Ich kehrte nicht sogleich zu Ruth Oliver zurück, sondern wartete, bis das Abendbrot zu ihr hinaufgeschickt wurde. Da nahm ich dem Stubenmädchen die Platte ab. Das Mädchen war darüber gar nicht erstaunt, so daß ich annahm, Fräulein Spicer habe meine Anwesenheit in ihrem Hause ihrem Personal bereits genügend erklärt. Dieser Gedanke beruhigte mich, und ohne zu zögern trat ich jetzt in Ruth Olivers Zimmer. Die Platte stellte ich auf einen kleinen Tisch.

Das Mädchen stand noch an derselben Stelle wie früher, als wir sie verlassen hatten. Aber sie schien sich kaum noch aufrecht halten zu können und stützte sich schwer auf den Bettpfosten. Als meine Augen den ihren begegneten, überlief sie ein Schauer, und sie schien sich zu fragen, wer ich eigentlich sei, und was ich denn von ihr wolle. Ich hatte mich über ihren Körperzustand nicht getäuscht.
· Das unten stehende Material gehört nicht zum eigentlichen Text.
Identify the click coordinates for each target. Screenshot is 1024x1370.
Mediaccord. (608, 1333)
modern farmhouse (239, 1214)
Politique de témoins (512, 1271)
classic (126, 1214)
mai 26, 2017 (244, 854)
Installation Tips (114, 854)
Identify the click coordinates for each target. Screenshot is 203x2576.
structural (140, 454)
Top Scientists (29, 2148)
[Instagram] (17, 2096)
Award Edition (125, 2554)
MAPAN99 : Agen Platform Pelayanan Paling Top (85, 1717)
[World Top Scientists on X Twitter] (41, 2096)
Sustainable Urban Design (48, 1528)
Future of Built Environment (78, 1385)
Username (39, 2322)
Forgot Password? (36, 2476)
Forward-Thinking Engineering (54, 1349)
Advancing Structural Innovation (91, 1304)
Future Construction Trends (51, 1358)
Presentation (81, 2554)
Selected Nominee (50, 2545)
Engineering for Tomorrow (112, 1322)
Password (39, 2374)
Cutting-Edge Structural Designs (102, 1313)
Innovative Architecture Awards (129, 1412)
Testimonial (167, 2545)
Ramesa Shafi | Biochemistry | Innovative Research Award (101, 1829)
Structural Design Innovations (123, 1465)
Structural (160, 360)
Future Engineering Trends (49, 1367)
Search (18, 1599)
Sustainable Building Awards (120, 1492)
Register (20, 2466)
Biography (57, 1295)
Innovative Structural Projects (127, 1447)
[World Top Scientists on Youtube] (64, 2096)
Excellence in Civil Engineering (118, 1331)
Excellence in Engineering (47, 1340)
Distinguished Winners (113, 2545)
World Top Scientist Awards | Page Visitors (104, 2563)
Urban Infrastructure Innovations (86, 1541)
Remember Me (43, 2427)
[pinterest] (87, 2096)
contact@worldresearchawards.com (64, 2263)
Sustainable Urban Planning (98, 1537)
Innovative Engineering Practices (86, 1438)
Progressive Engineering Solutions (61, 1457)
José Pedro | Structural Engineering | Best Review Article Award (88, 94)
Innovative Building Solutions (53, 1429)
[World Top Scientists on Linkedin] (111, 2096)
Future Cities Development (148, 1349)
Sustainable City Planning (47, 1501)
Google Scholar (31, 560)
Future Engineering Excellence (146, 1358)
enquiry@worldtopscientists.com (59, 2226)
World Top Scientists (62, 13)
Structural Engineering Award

Ich näherte mich ihr mit liebreichen Worten, denn ihre trostlose Lage rührte mich, trotz meiner wohlbegründeten Voreingenommenheit gegen sie. Als ich sah, daß sie nicht imstande war, mich zu verstehen und mir zu antworten, setzte ich sie aufs Bett und begann sie zu entkleiden.

Ich hatte erwartet, daß sie widerstreben würde, aber sie ließ ohne Zögern und, wie es schien, dankbar alles mit sich geschehen; nur als ich ihre Schuhe anfassen wollte, sprang sie entsetzt auf und zog ihren Fuß heftig zurück. Ich sah mich genötigt, ihr nachzugeben und sie in Ruhe zu lassen, aus Furcht, sie könnte einen Anfall bekommen.

Das bestärkte mich in meiner Ueberzeugung, daß Luise Van Burnam hier vor mir lag. Sie mußte wohl unausgesetzt an die Narbe denken, von der in den Zeitungen so viel gesprochen worden war, und an der man sie leicht erkennen konnte. Und wenn sie auch schon einen Augenblick das Bewußtsein dessen, was um sie herum geschah, verloren hatte, so war doch der Selbsterhaltungstrieb noch so groß in ihr, daß sie diesen letzten Versuch machte, um sich vor der Entdeckung zu schützen.

Ich hatte Fräulein Spicer gesagt, daß ich vor allem wissen wollte, ob Ruth Oliver im Besitz von gestohlenen Ringen war. Bis zu einem gewissen Grade war das auch richtig, – die Ringe wären noch ein bedeutsamer Beweis für ihre Schuld gewesen – aber in diesem Augenblick hatte ich nur noch den einen Wunsch, die Narbe zu finden, die mit einem Schlage die Identität feststellen mußte.

Als ich aber sah, daß weitere Versuche, ihr Schuhe und Strümpfe auszuziehen, vergeblich waren, beruhigte ich sie liebreich. Ich kühlte ihre Schläfen, die vor Fieber brannten, und ich hatte bald die Befriedigung, sie in einen tiefen aber unruhigen Schlaf fallen zu sehen. Da versuchte ich wieder, ihr die Schuhe auszuziehen, aber ein neues Erschauern und ein heftiger Schrei zeigten mir, daß es dazu noch zu früh war. Ich mußte mich also noch länger gedulden.

Da ich mich hungrig fühlte, oder besser gesagt, da ich einsah, ich müßte mich stärken, um die ermüdende Nacht, die vor mir lag, gut zu überstehen, setzte ich mich an den Tisch und aß einiges von den guten Sachen, die Fräulein Spicer heraufgeschickt hatte. Als ich mein Mahl beendet hatte, fühlte ich, daß es an der Zeit war, auch meine Neugierde zu befriedigen und die Kleider und Habseligkeiten der vermeintlichen Ruth Oliver zu untersuchen.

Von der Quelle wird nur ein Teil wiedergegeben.